I looked into this when I was a student because I was wanting to write a paper how semi-private rooms were all against HIPPA rules. Found this on the HIPAA web site
Question Can health care providers engage in confidential conversations with other providers or with patients, even if there is a possibility that they could be overheard?
Answer Yes. The HIPAA Privacy Rule is not intended to prohibit providers from talking to each other and to their patients. Provisions of this Rule requiring covered entities to implement reasonable safeguards that reflect their particular circumstances and exempting treatment disclosures from certain requirements are intended to ensure that providers’ primary consideration is the appropriate treatment of their patients. The Privacy Rule recognizes that oral communications often must occur freely and quickly in treatment settings. Thus, covered entities are free to engage in communications as required for quick, effective, and high quality health care. The Privacy Rule also recognizes that overheard communications in these settings may be unavoidable and allows for these incidental disclosures.
For example, the following practices are permissible under the Privacy Rule, if reasonable precautions are taken to minimize the chance of incidental disclosures to others who may be nearby:
- Health care staff may orally coordinate services at hospital nursing stations.
- Nurses or other health care professionals may discuss a patient’s condition over the phone with the patient, a provider, or a family member.

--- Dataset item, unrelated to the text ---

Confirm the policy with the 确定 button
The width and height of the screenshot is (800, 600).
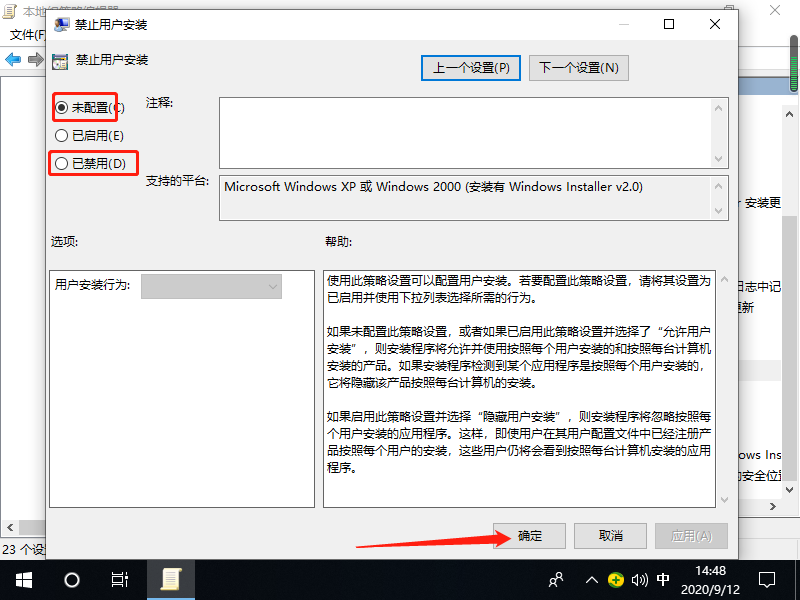(528, 536)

- A health care professional may discuss lab test results with a patient or other provider in a joint treatment area.
- A physician may discuss a patients’ condition or treatment regimen in the patient’s semi
- Health care professionals may discuss a patient’s condition during training rounds in an academic or training institution.
- A pharmacist may discuss a prescription with a patient over the pharmacy counter, or with a physician or the patient over the phone.
In these circumstances, reasonable precautions could include using lowered voices or talking apart from others when sharing protected health information. However, in an emergency situation, in a loud emergency room, or where a patient is hearing impaired, such precautions may not be practicable. Covered entities are free to engage in communications as required for quick, effective, and high quality health care.